Ford has applied for a patent that would allow self-driving cars to repossess themselves in the event a customer fails to make their payments.
The US automotive giant claims that the patent, titled ‘Systems and methods to repossess a vehicle’, could be used on any future vehicles.
“The vehicle can be an autonomous vehicle and the repossession system computer may cooperate with the vehicle computer to autonomously move the vehicle from the premises of the owner to a location such as, for example, the premises of the repossession agency, the premises of the lending institution, an impound pound, or any other pre-designated location,” the patent states.
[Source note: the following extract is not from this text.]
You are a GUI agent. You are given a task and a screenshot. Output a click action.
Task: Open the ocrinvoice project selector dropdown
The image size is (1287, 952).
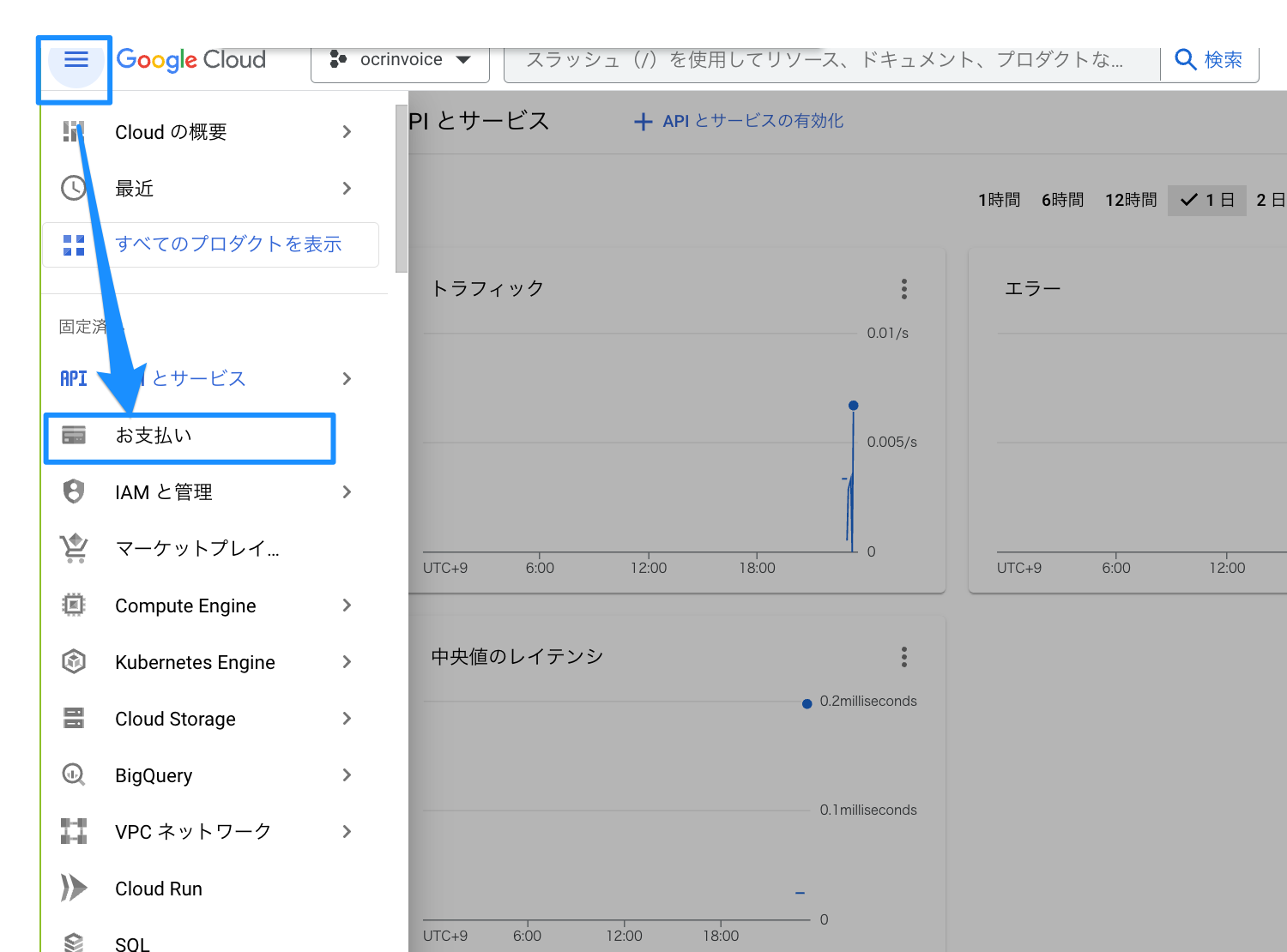pyautogui.click(x=399, y=59)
If the vehicle is only semi-autonomous, then the patent describes a scenario in which the onboard computer in the car moves it “from a first spot to a second spot that is more convenient for a tow truck to tow the vehicle”.
Other examples of how the car could be remotely manipulated in the event of nonpayment includes a “lockout condition” that limits the way the vehicle can be used.
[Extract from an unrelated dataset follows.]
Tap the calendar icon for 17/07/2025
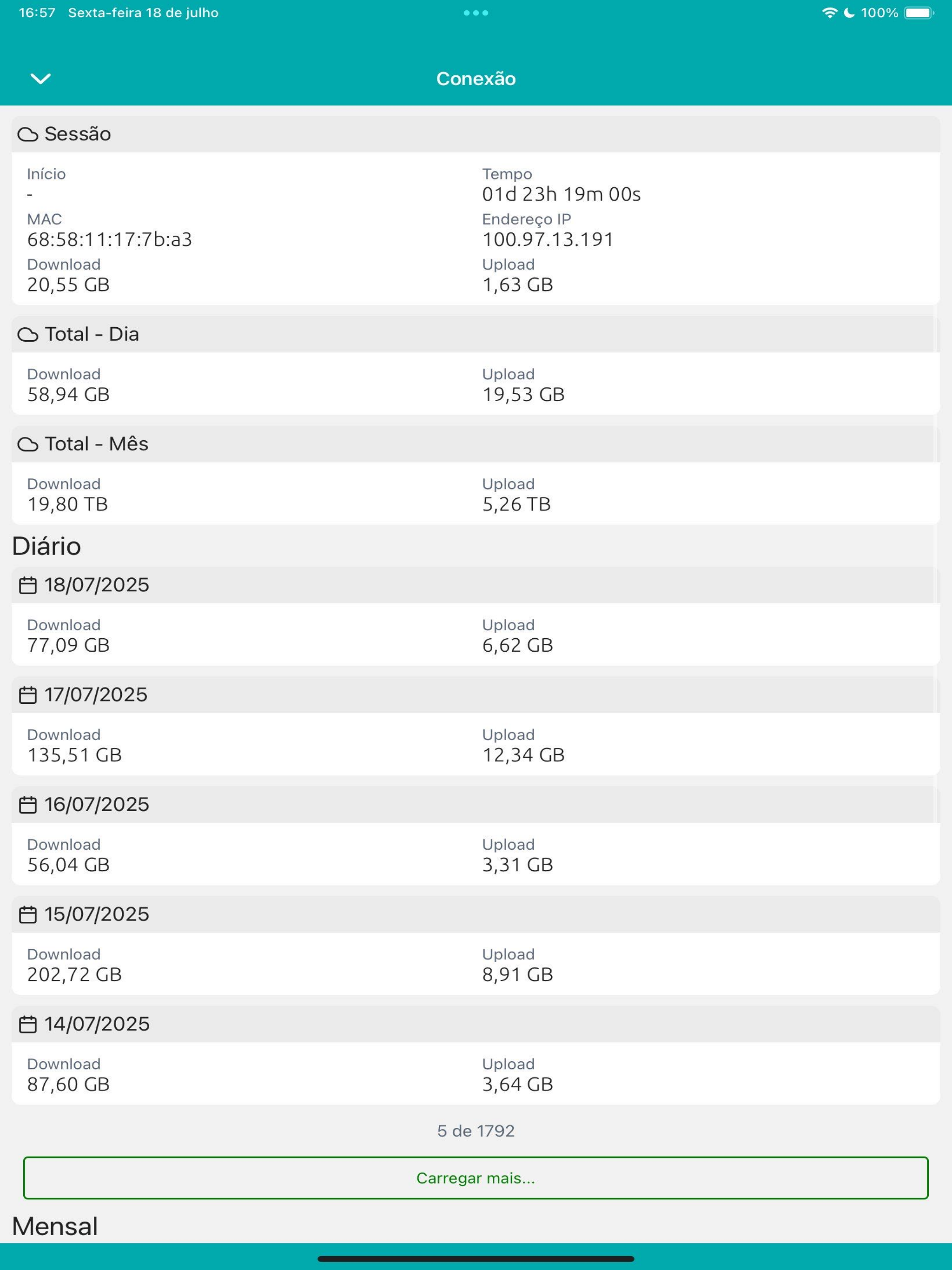The image size is (952, 1270). click(27, 695)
This could allow the car to be used under certain circumstances, such as driving to a hospital, or within the confines of a “geofence” that permits activities like “dropping off a child at school”.
The patent, first spotted by The Drive, could theoretically be used on any vehicle with self-driving functionality and an internet connection, though by itself it does not signal an intention to actually use the technology commercially. Ford does not comment on unreleased products or patents.
The proposed system follows a trend in recent years among automakers to use over-the-air updates to remotely control a vehicle’s performance or functionality.
In 2022, BMW announced an online subscription for heated front seats in its cars, costing owners £15 per month.
The service proved controversial among some drivers, who complained that the company was preventing them from accessing the vehicle’s existing hardware.
Software blocks also exist on heated steering wheel systems and assisted driving systems.
Civil liberties campaigner Kurt Opsahl, who works for the Electronic Frontier Foundation, claimed at the time that “a seat heater blocked by software is broken, and the car owner should have the right to repair their seats.”